INSTRUCTIONS FOR THE TASK: Retype, without changes or pictures, only the lines that begin at the one containing "Task: Click the Templates field label" and end at the last line of the records that follow.

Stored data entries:
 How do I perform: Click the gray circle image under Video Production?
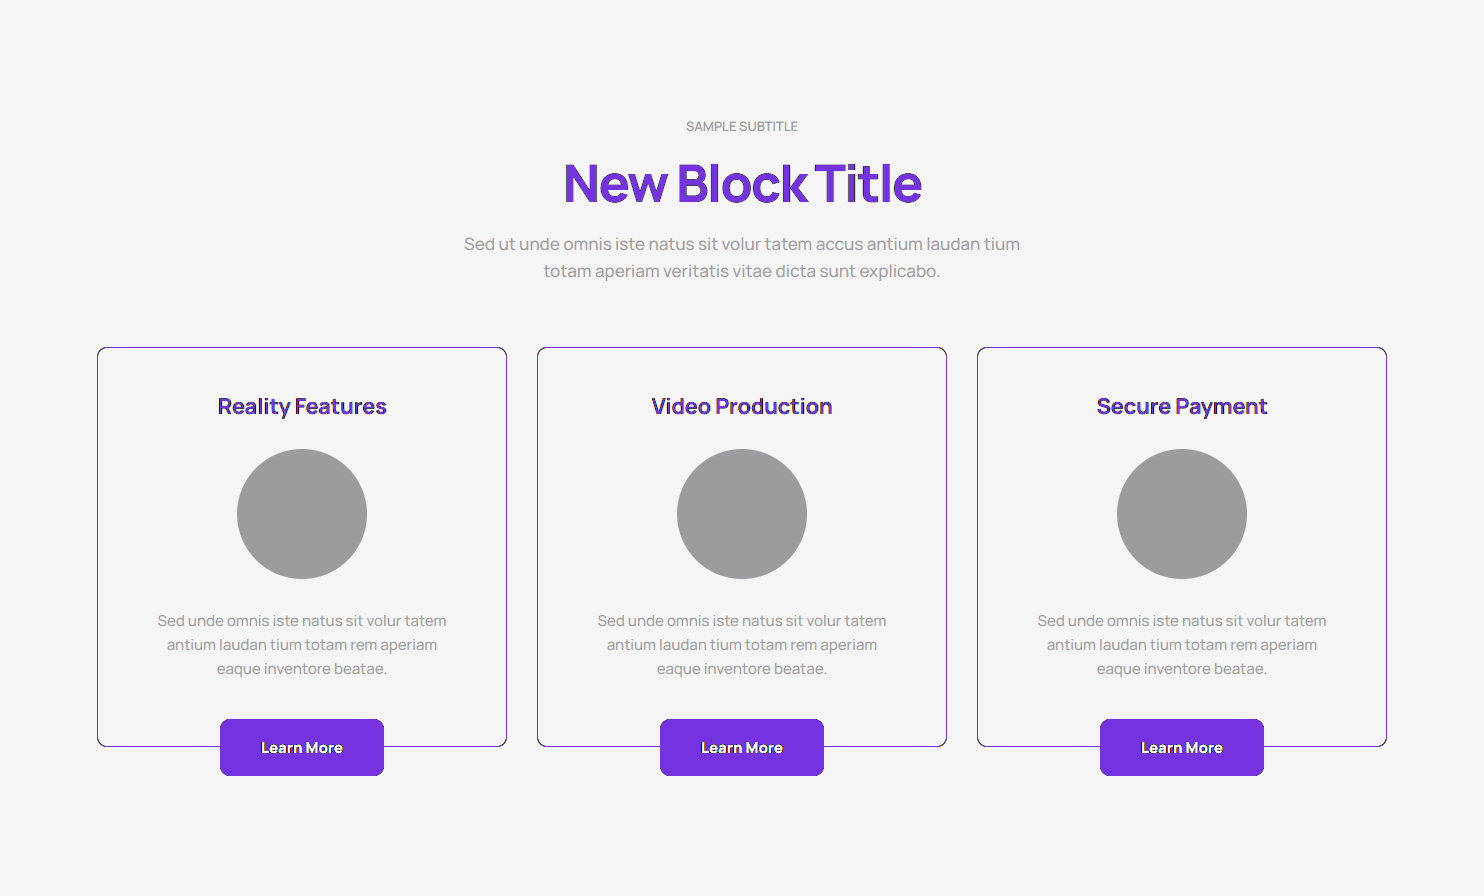click(742, 514)
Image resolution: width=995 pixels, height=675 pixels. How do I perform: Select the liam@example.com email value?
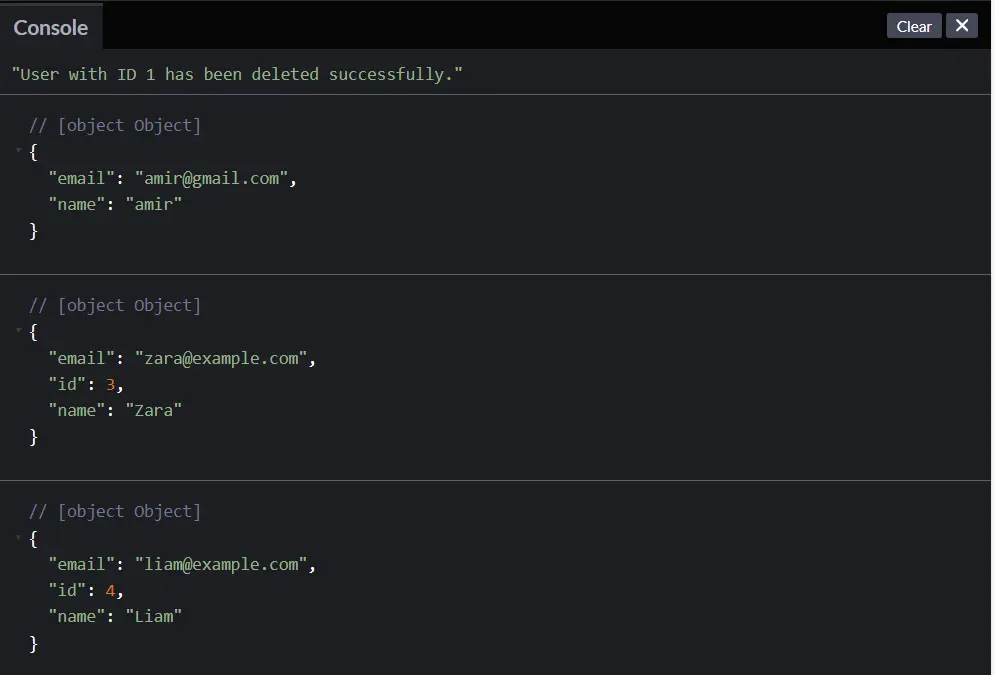(x=221, y=565)
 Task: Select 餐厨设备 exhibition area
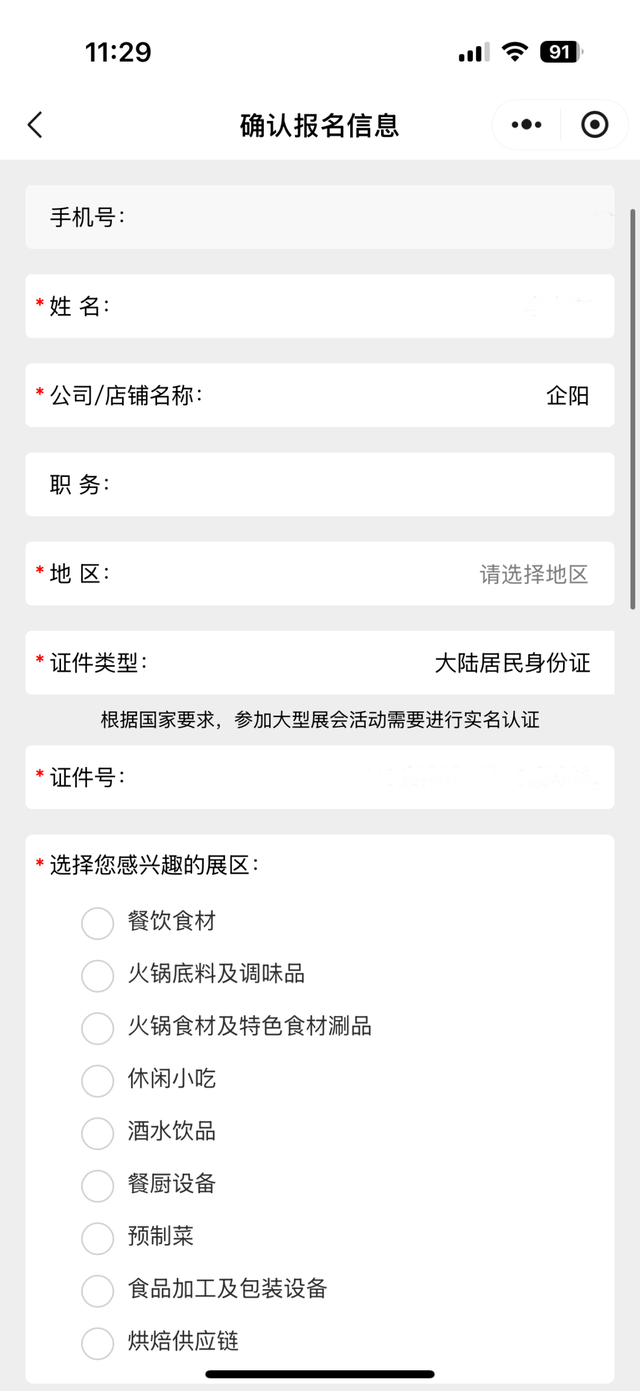[98, 1186]
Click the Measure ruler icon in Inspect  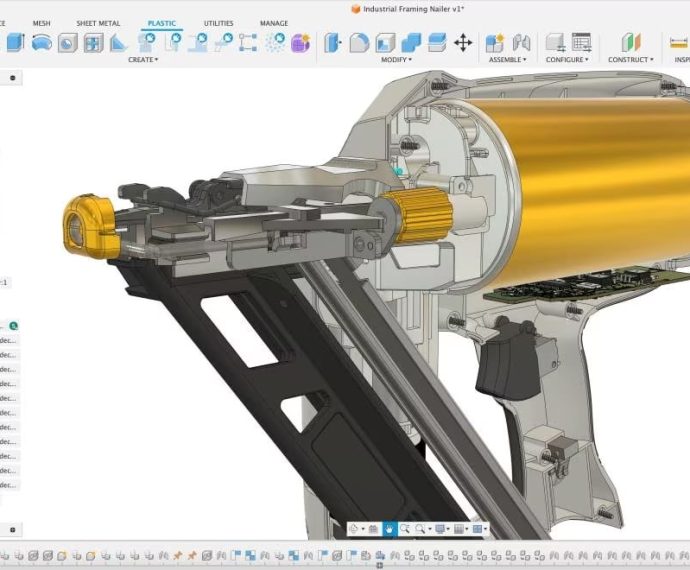coord(680,43)
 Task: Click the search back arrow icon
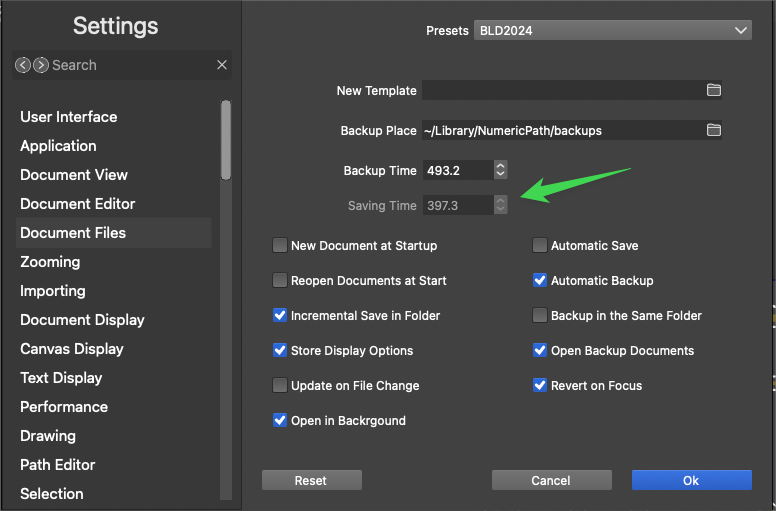tap(23, 65)
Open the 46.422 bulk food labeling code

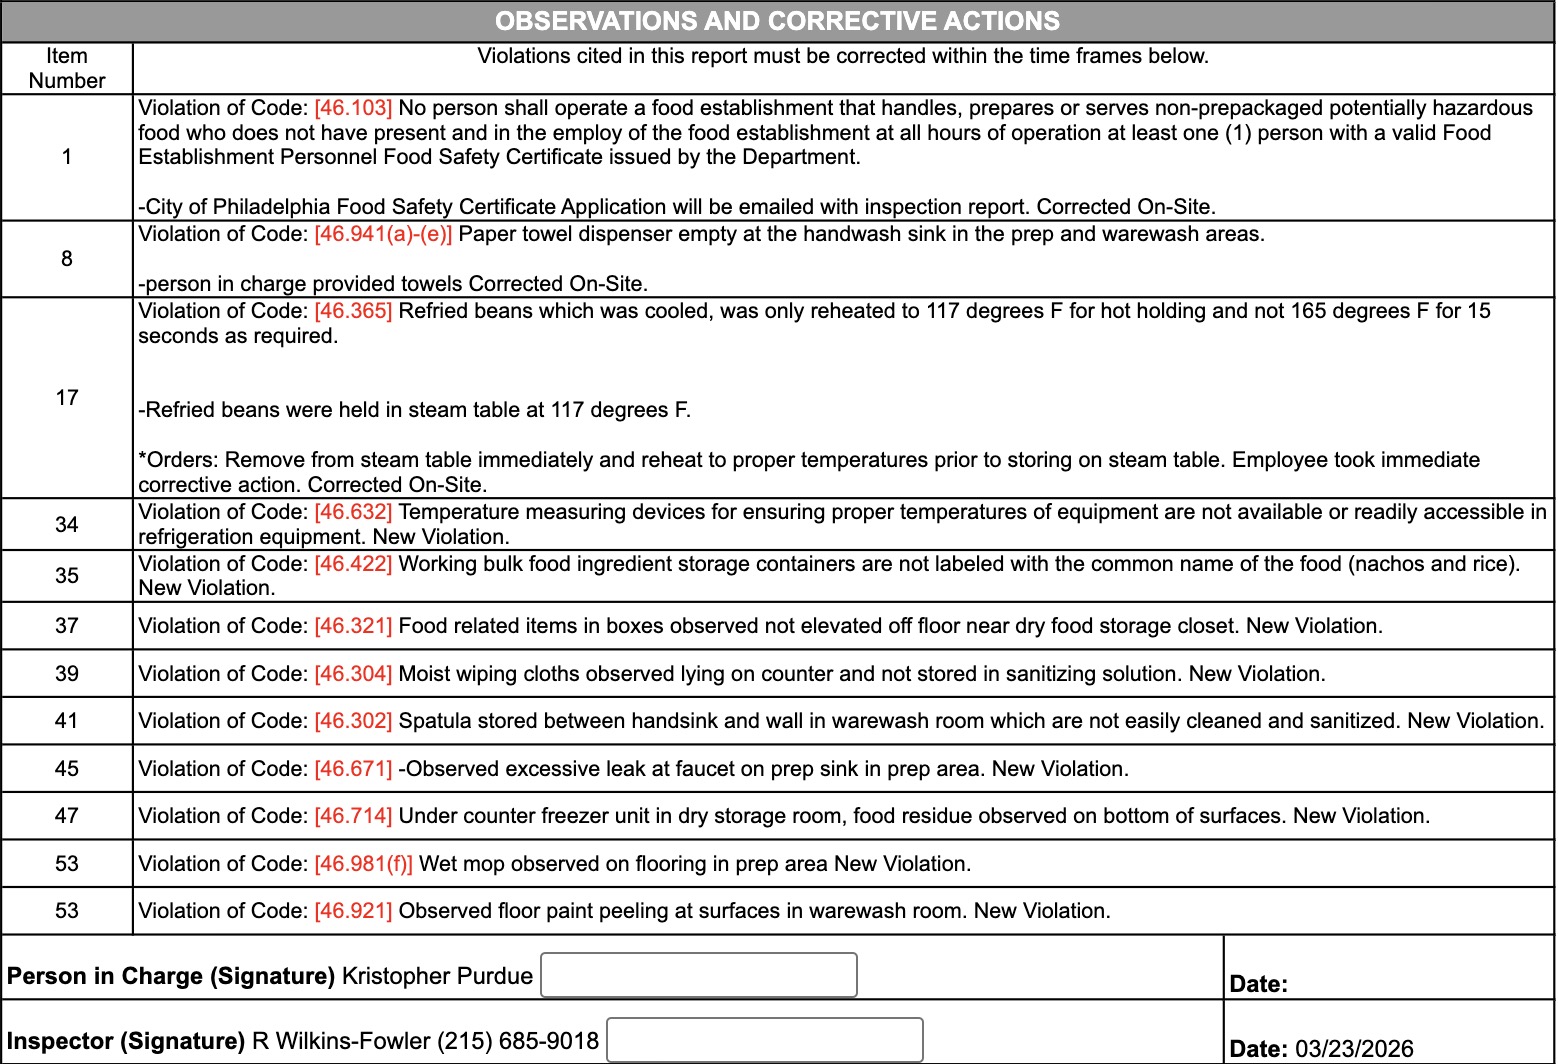[353, 564]
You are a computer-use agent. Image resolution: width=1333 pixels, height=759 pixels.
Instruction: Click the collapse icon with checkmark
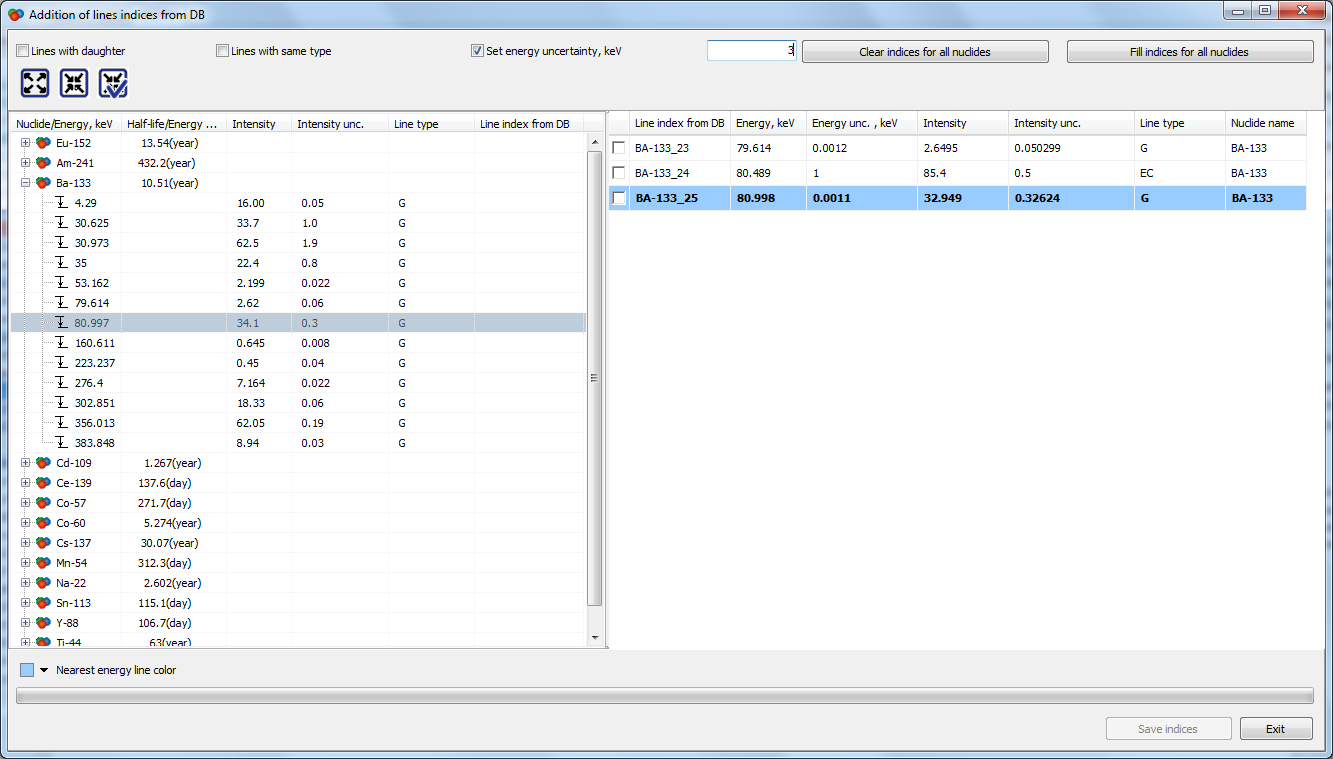click(x=113, y=84)
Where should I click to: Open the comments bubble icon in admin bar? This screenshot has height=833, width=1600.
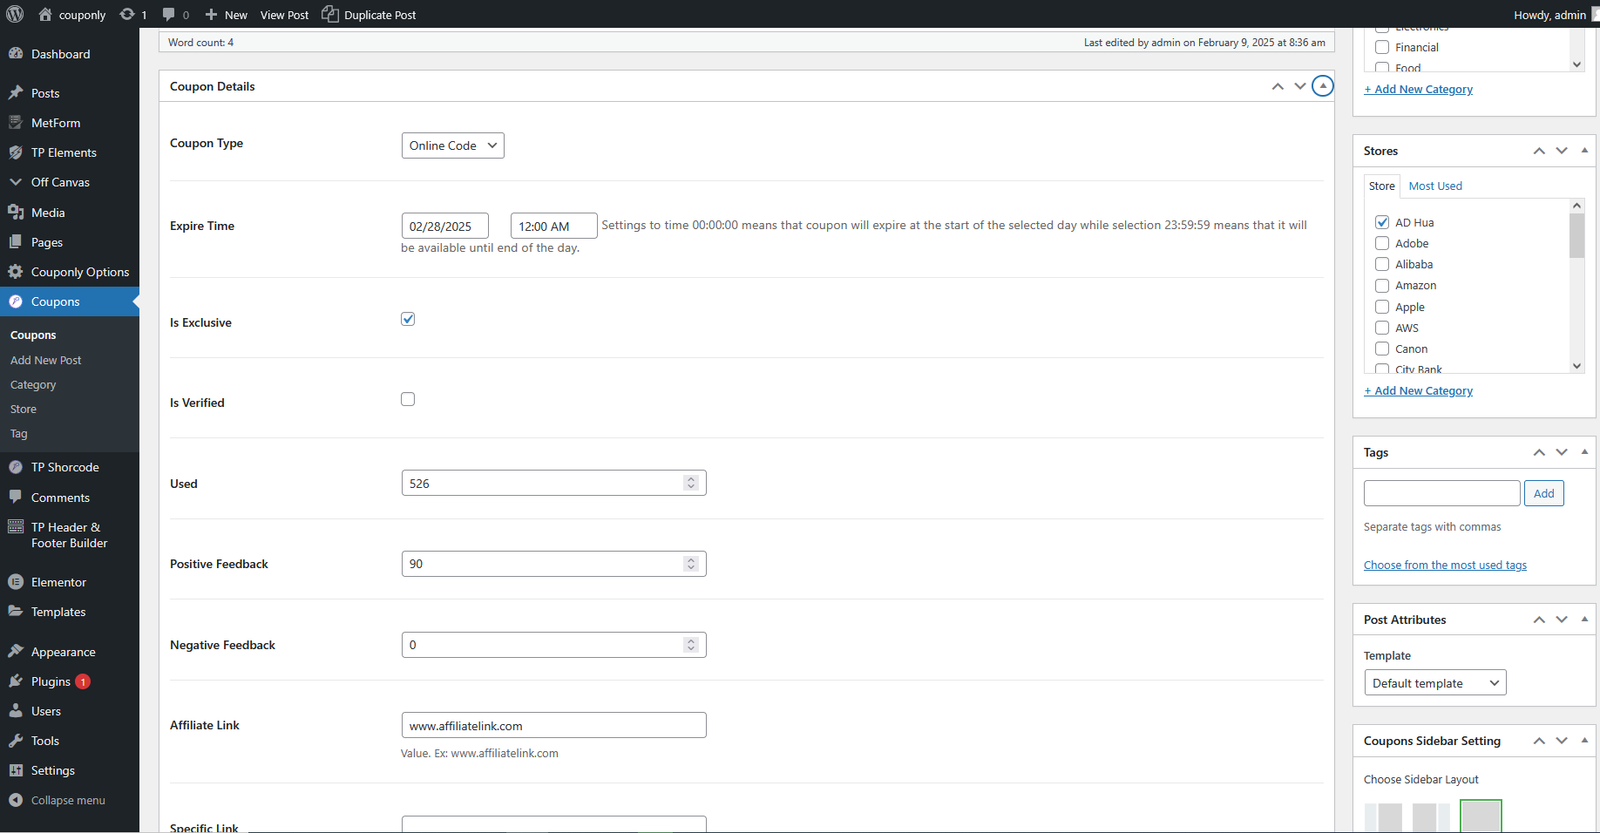tap(169, 14)
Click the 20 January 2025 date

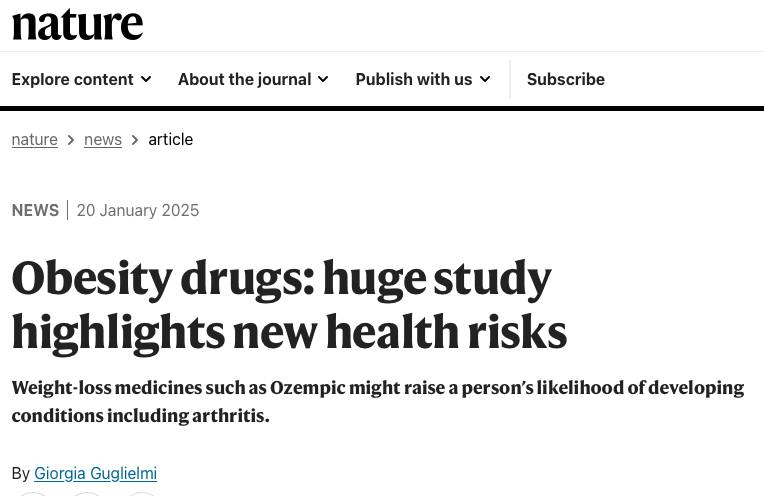[x=138, y=210]
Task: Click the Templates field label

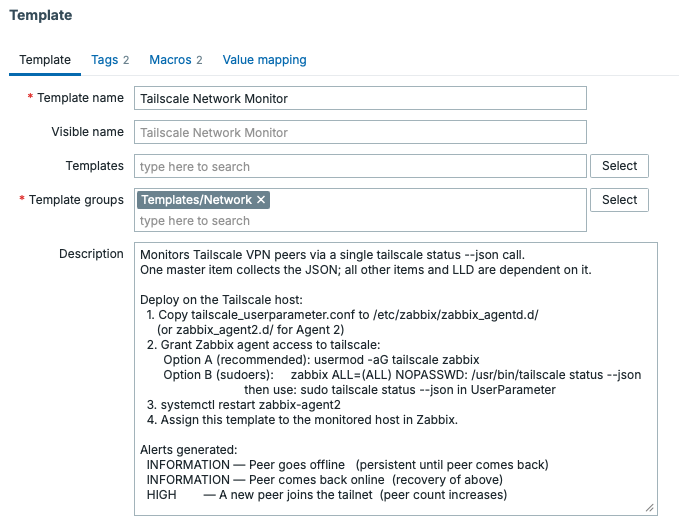Action: click(95, 166)
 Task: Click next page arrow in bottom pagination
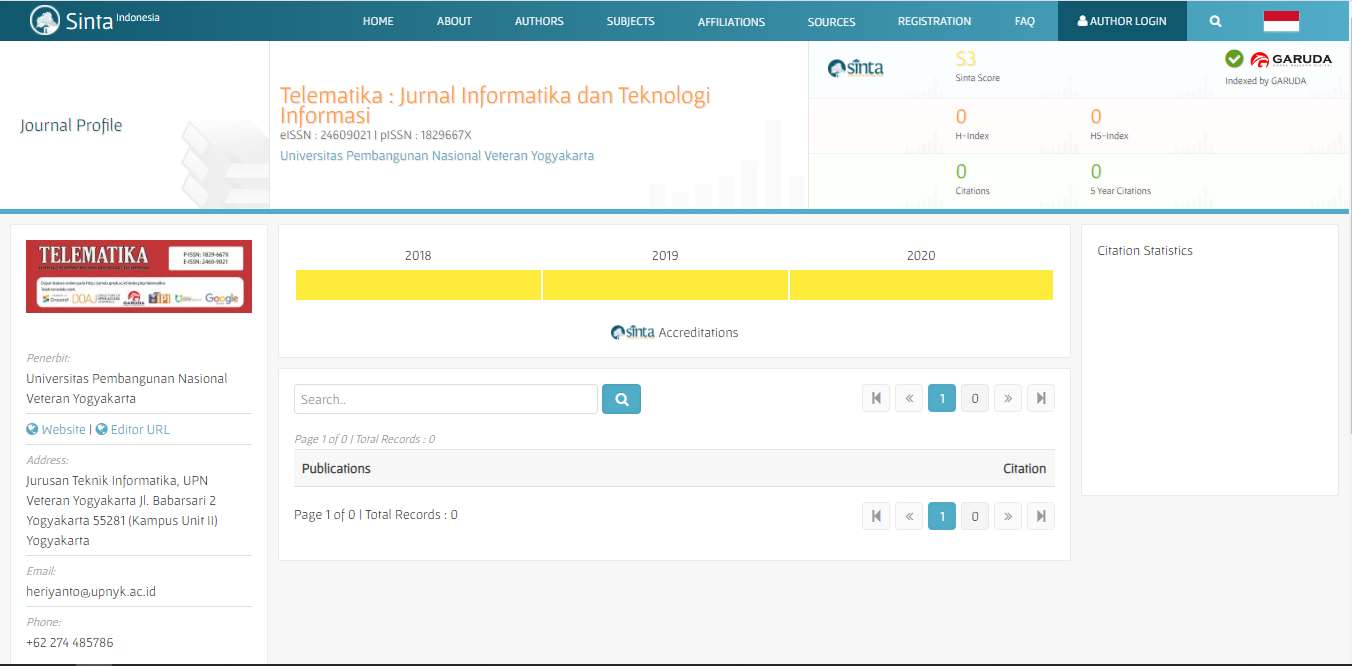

WORKED SOLUTION:
Task: Click the Templates field label

Action: click(95, 166)
 Task: Click next page arrow in bottom pagination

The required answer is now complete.